7.8 Notices. All notices required or permitted under this Agreement will be in writing and delivered by confirmed facsimile transmission, by courier or overnight delivery services, or by certified mail, and in each instance will be deemed given upon receipt. All communications will be sent to the addresses set forth above or to such other address as may be specified by either party to the other in accordance with this Section. Either party may change its address for notices under this Agreement by giving written notice to the other party by the means specified in this Section.
7.9 Force Majeure. Neither party will be responsible for any failure or delay in its performance under this Agreement (except for any payment obligations) due to causes beyond its reasonable control, including, but not limited to, labor disputes, strikes, lockouts, shortages of or inability to obtain labor, energy, raw materials or supplies, war, terrorism, riot, acts of God, or governmental action.
7.10 Relationship of Parties. The parties to this Agreement are independent contractors and this Agreement will not establish any relationship of partnership, joint venture, employment, franchise, or agency between the parties. Neither party will have the power to bind the other or incur obligations on the other’s behalf without the other’s prior written consent.
7.11 Export Control. Customer agrees to comply fully with all relevant export laws and regulations of the United States (the “Export Laws”) to ensure that neither the Timescale Products, nor any direct product thereof are: (a) exported or re-exported directly or indirectly in violation of Export Laws; or (b) used for any purposes prohibited by the Export Laws, including but not limited to nuclear, chemical, or biological weapons proliferation.
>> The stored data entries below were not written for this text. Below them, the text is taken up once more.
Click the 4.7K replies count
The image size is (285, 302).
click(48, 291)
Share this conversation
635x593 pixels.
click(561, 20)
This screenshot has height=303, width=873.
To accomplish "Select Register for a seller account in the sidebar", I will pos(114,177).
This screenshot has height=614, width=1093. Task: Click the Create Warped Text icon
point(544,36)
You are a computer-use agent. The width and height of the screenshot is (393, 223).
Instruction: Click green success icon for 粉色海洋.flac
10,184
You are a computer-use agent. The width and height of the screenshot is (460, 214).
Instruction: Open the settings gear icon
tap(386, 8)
7.12 Entire Agreement. This Agreement constitutes the complete and exclusive understanding and agreement between the parties regarding its subject matter and supersedes all prior or contemporaneous agreements or understandings, written or oral, relating to its subject matter. Any waiver, modification, or amendment of any provision of this Agreement will be effective only if in writing and signed by duly authorized representatives of both parties.
7.13 Counterparts. This Agreement may be executed in counterparts, each of which will be deemed an original, but all of which together will constitute one and the same instrument.
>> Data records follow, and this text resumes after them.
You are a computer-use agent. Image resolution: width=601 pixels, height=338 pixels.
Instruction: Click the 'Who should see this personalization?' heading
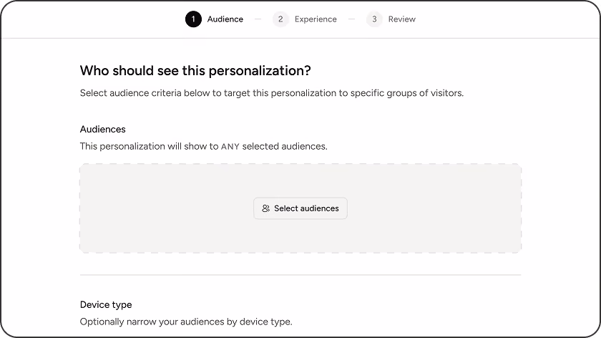195,71
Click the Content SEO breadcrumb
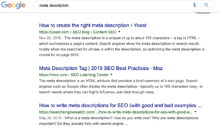The width and height of the screenshot is (219, 128). [105, 32]
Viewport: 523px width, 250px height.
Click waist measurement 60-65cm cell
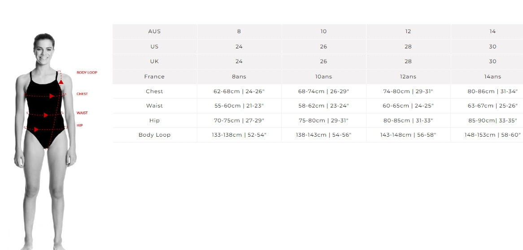408,106
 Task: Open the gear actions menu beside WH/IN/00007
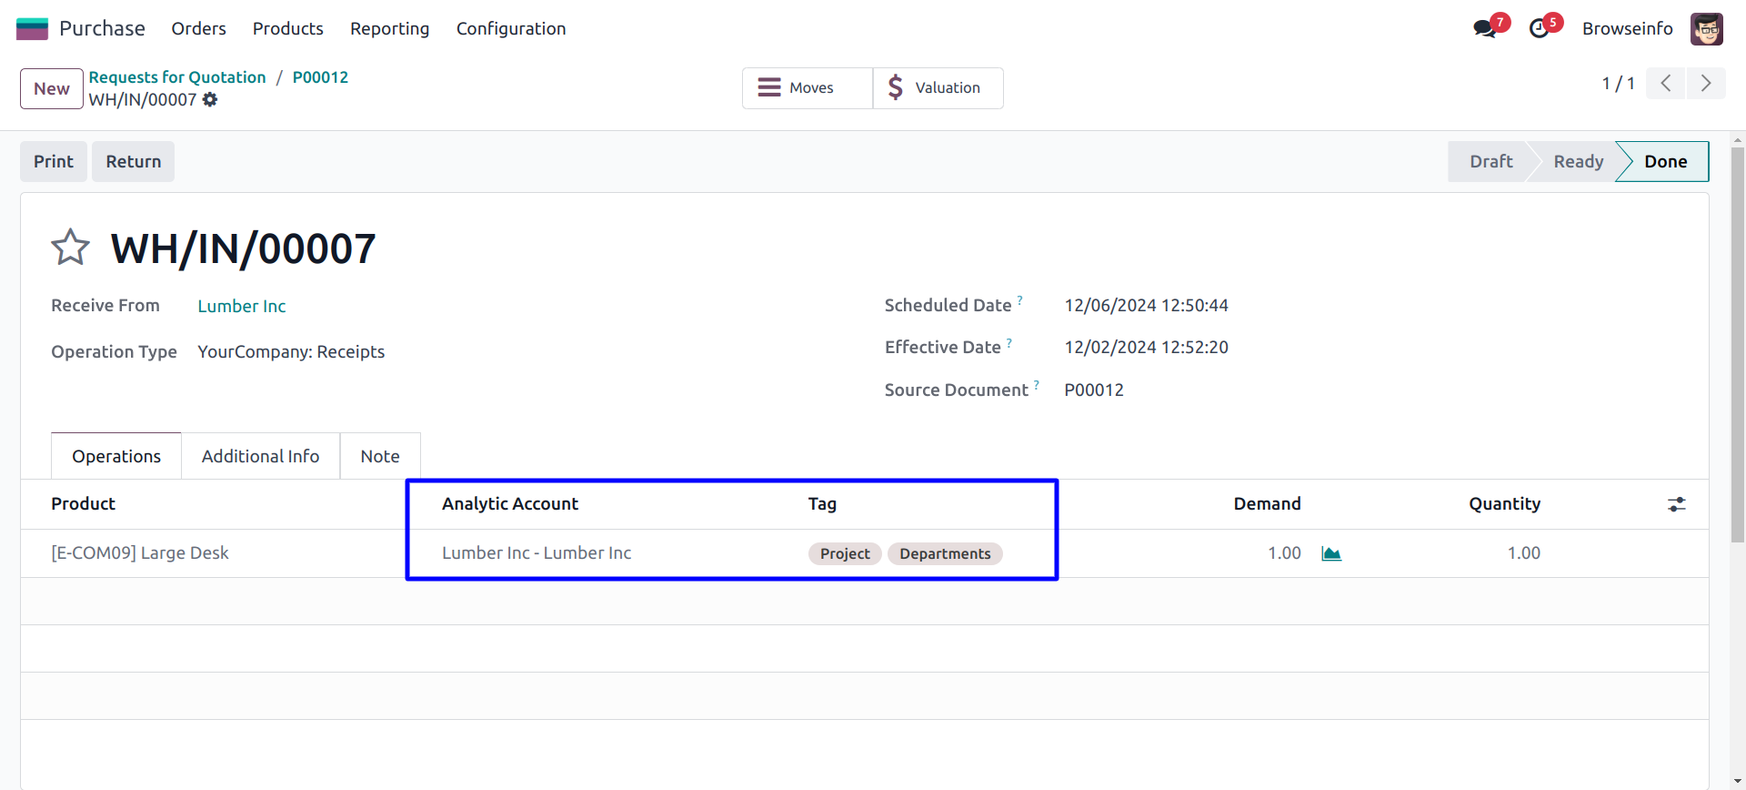(210, 99)
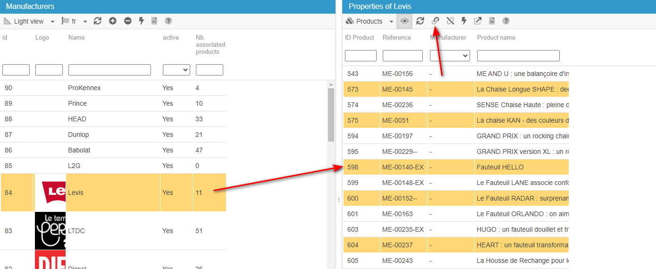This screenshot has height=269, width=656.
Task: Export Manufacturers grid to CSV
Action: [154, 21]
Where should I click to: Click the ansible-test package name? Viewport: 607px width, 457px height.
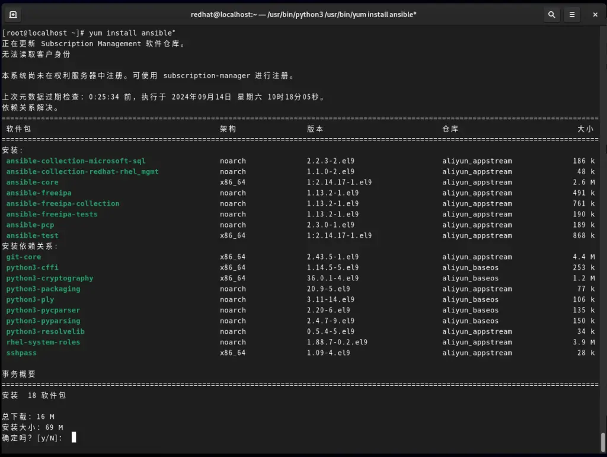pos(32,236)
8.1 “Documentation” means the standard user documentation for the Timescale Products located at https://docs.timescale.com/.
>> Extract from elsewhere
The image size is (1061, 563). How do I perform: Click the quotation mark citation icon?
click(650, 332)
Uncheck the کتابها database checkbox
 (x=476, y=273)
8.2 “Intellectual Property Rights” means patent rights (including patent applications and disclosures), copyrights, trademarks, trade secrets, know-how, and any other intellectual property rights
8.3 “Software” means the software included in the Timescale Products.
8.4 “Subscriptions” means the annual license for the Timescale Products and Subscription Services provided by Timescale.
8.5 “Subscription Services” means the services offered through a subscription as described at https://www.timescale.com/legal/subscription-services.
8.6 “Timescale Materials” means any work product, documents, content, diagrams, software programs, software code, tools, utilities, processes, inventions, devices, methodologies, specifications, documentation, techniques, materials, data or other information provided, developed, used or made available by Timescale to Customer in connection with the Agreement. For greater certainty, Timescale Materials include, without limitation, the Timescale Products and Documentation.